Extracellular Vesicles as Novel Diagnostic and Prognostic Biomarkers for Parkinson's Disease

Abstract

The elderly population will significantly increase in the next decade and, with it, the proportion of people affected by age-related diseases. Among them, one of the most invalidating is Parkinson's disease (PD), characterized by motor- and non-motor dysfunctions which strongly impair the quality of life of affected individuals. PD is characterized by the progressive degeneration of dopaminergic neurons, with consequent dopamine depletion, and the accumulation of misfolded α-synuclein aggregates. Although 150 years have passed since PD first description, no effective therapies are currently available, but only palliative treatments. Importantly, PD is often diagnosed when the neuronal loss is elevated, making difficult any therapeutic intervention. In this context, two key challenges remain unanswered: (i) the early diagnosis to avoid the insurgence of irreversible symptoms; and (ii) the reliable monitoring of therapy efficacy. Research strives to identify novel biomarkers for PD diagnosis, prognosis, and therapeutic follow-up. One of the most promising sources of biomarkers is represented by extracellular vesicles (EVs), a heterogeneous population of nanoparticles, released by all cells in the microenvironment. Brain-derived EVs are able to cross the blood-brain barrier, protecting their payload from enzymatic degradation, and are easily recovered from biofluids. Interestingly, EV content is strongly influenced by the specific pathophysiological status of the donor cell. In this manuscript, the role of EVs as source of novel PD biomarkers is discussed, providing all recent findings concerning relevant proteins and miRNAs carried by PD patient-derived EVs, from several biological specimens. Moreover, the contribution of mitochondria-derived EVs will be dissected. Finally, the promising possibility to use EVs as source of markers to monitor PD therapy efficacy will be also examined. In the future, larger cohort studies will help to validate these EV-associated candidates, that might be effectively used as non-invasive and robust source of biomarkers for PD.

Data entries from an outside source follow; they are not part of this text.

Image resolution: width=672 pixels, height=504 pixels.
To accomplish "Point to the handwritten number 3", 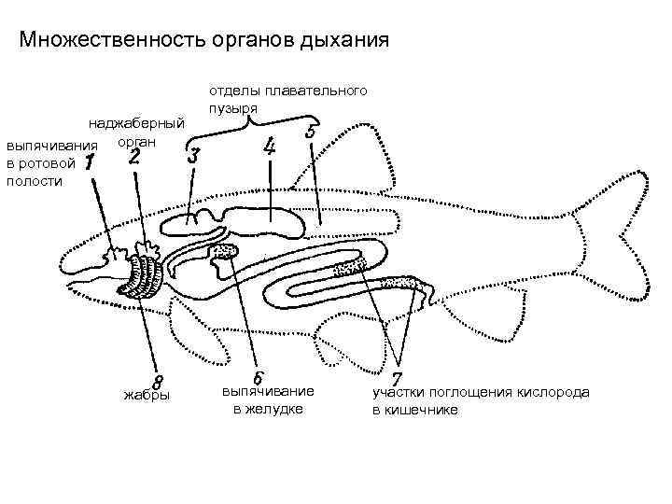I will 194,156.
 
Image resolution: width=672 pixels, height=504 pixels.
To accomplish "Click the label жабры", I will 147,396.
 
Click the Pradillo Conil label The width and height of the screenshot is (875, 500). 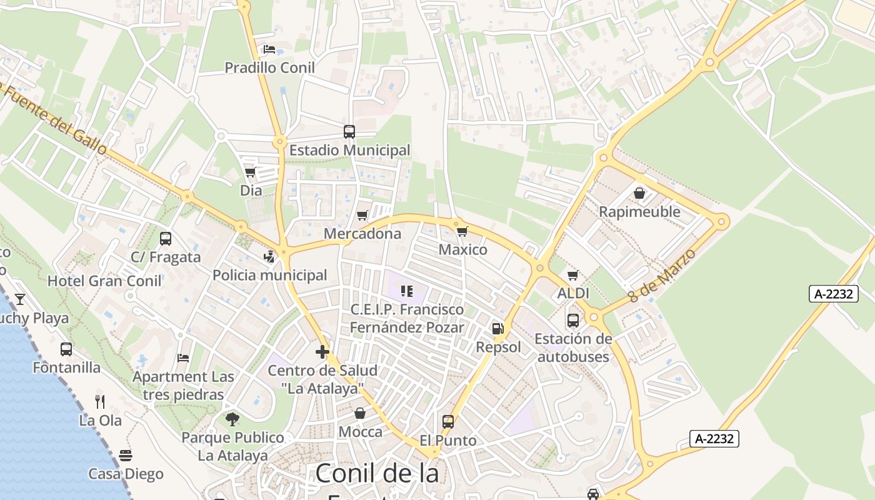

Keywords: Biomarkers; Exosomes; Extracellular Vesicles; Mitochondria-Derived Vesicles (MDVs); Parkinson’s disease; miRNA.

Figure 1.

Potential EV-associated biomarkers for PD. Exosomes (in orange), MDVs (in yellow) and shedding vesicles (in light blue) are secreted in the microenvironment through different biogenetic pathways: fusion of MVB with the plasma membrane and shedding mechanism. EVs are heterogeneous lipid bilayer structures enriched in sphingomyelin (SM), phosphatidylcholine (PC), phosphatidylethanolamine (PE), phosphatidylserine (PS), ceramide and cholesterol. EVs can carry different cargoes (DNA, miRNAs, Alfa-Synuclein, PrP^C, LRRK2, DJ-1 and other proteins) from the brain, through the BBB, toward the systemic circulation, where they can be detected as biomarkers. Vesicles reach the target cells through different mechanisms such as uptake or surface binding.

Figure 2.

Schematic representation of EVs isolated from different biological fluids. EV source (top panels): EVs can be purified starting from different biospecimens, including plasma, serum, urine, saliva, CSF. Methods for EV isolation (middle panel): different approaches have been used to purify EVs, including differential ultracentrifugation, the employment of immunoprecipitation or other commercial kits, microfiltration. EV-biomarkers (bottom panels): published examples of putative PD biomarkers enriched/decreased in EVs (arrows up/down indicate enrichment/decrease).

Figure 3.

Schematic representation of CNS-derived EVs from PD patients, carrying dysregulated miRNAs. CNS-derived EVs, recovered from CSF, serum or plasma, contain miRNAs whose levels has been found higher (red) or lower (green) compared to controls. These specific signatures may be useful as possible biomarkers for PD.